Cloud computing can be more secure than traditional IT. Cloud providers and new Cloud server technologies employ and deliver security well beyond the means of any small to medium business.
Extend organizational practices pertaining to the policies, procedures, and standards used for application development and service provisioning in the Cloud, as well as the design, implementation, testing, and monitoring of deployed or engaged services.
Understand the various types of laws and regulations that impose security and privacy obligations on the organization and potentially impact cloud computing initiatives, particularly those involving data location, privacy and security controls, and electronic discovery requirements.
Incorporate mechanisms into the contract that allow visibility into the security and privacy controls and processes employed by the Cloud provider, and their performance over time.
Understand the underlying technologies the Cloud provider uses to provision services, including the implications of the technical controls involved on the security and privacy of the system, with respect to the full lifecycle of the system and for all system components.

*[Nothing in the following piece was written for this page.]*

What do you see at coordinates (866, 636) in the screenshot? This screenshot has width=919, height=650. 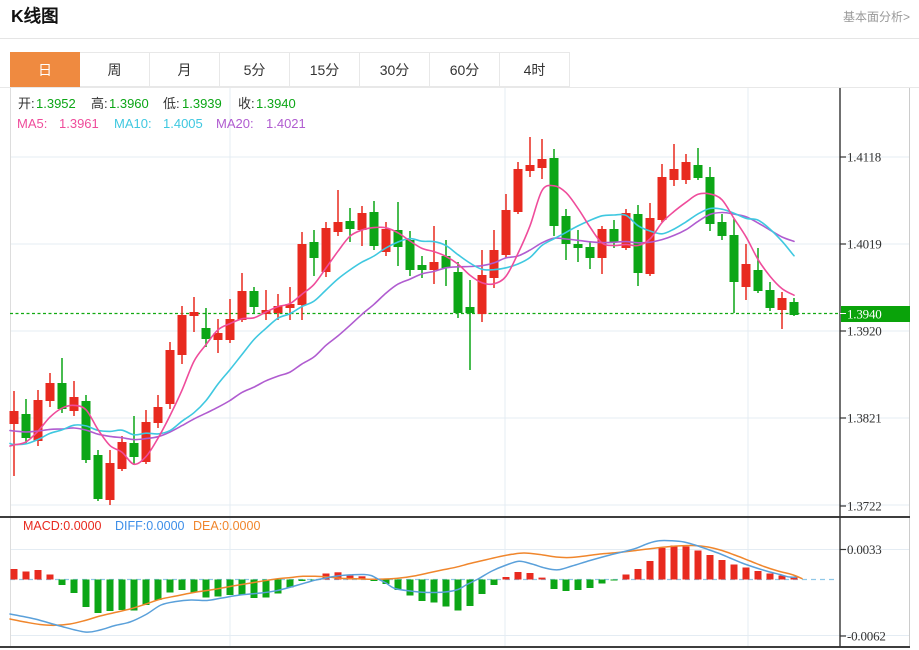 I see `svg-text: -0.0062` at bounding box center [866, 636].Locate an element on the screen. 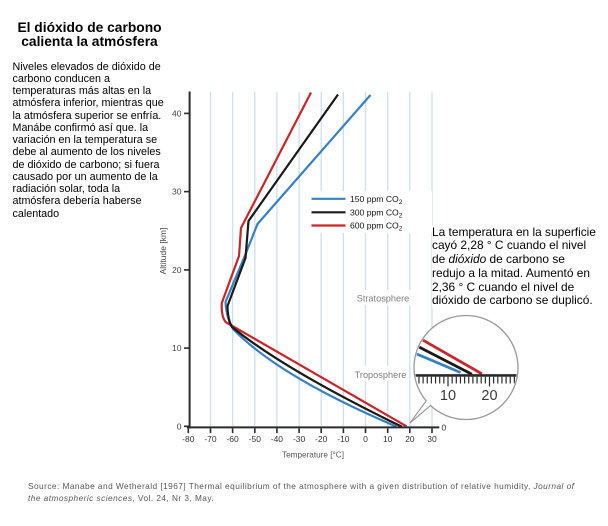 This screenshot has height=526, width=608. svg-text: -50 is located at coordinates (256, 439).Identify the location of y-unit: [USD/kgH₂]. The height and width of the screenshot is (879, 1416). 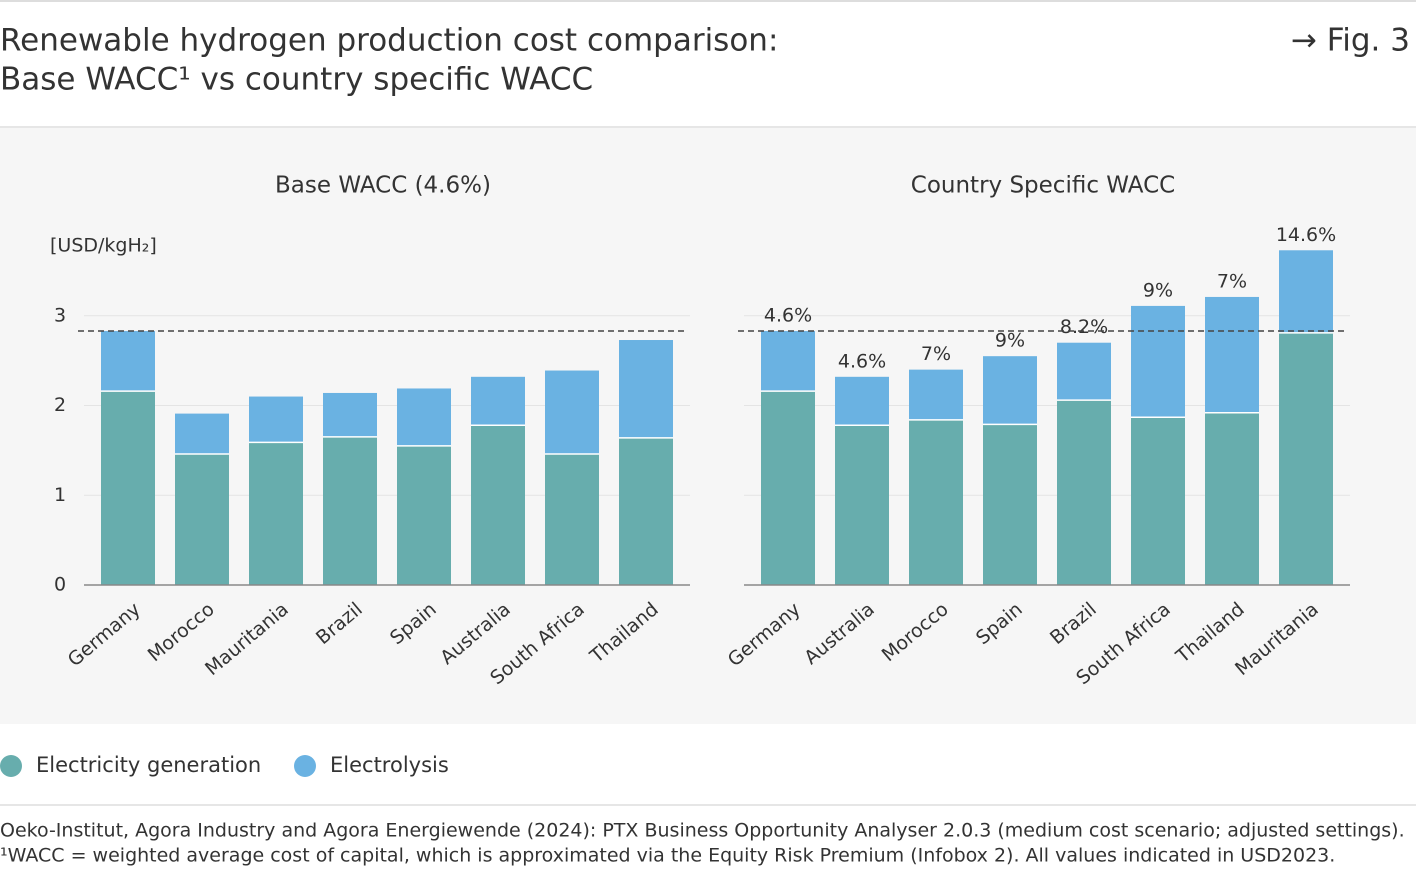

Identity and Access Management
Ensure that adequate safeguards are in place to secure authentication, authorization, and other identity and access management functions.
Understand virtualization and other software isolation techniques that the Cloud provider employs, and assess the risks involved.
Evaluate the suitability of the cloud provider’s data management solutions for the organizational data concerned.
Ensure that during an intermediate or prolonged disruption or a serious disaster, critical operations can be immediately resumed and that all operations can be eventually reinstituted in a timely and organized manner.
Understand and negotiate the contract provisions and procedures for incident response required by the organization.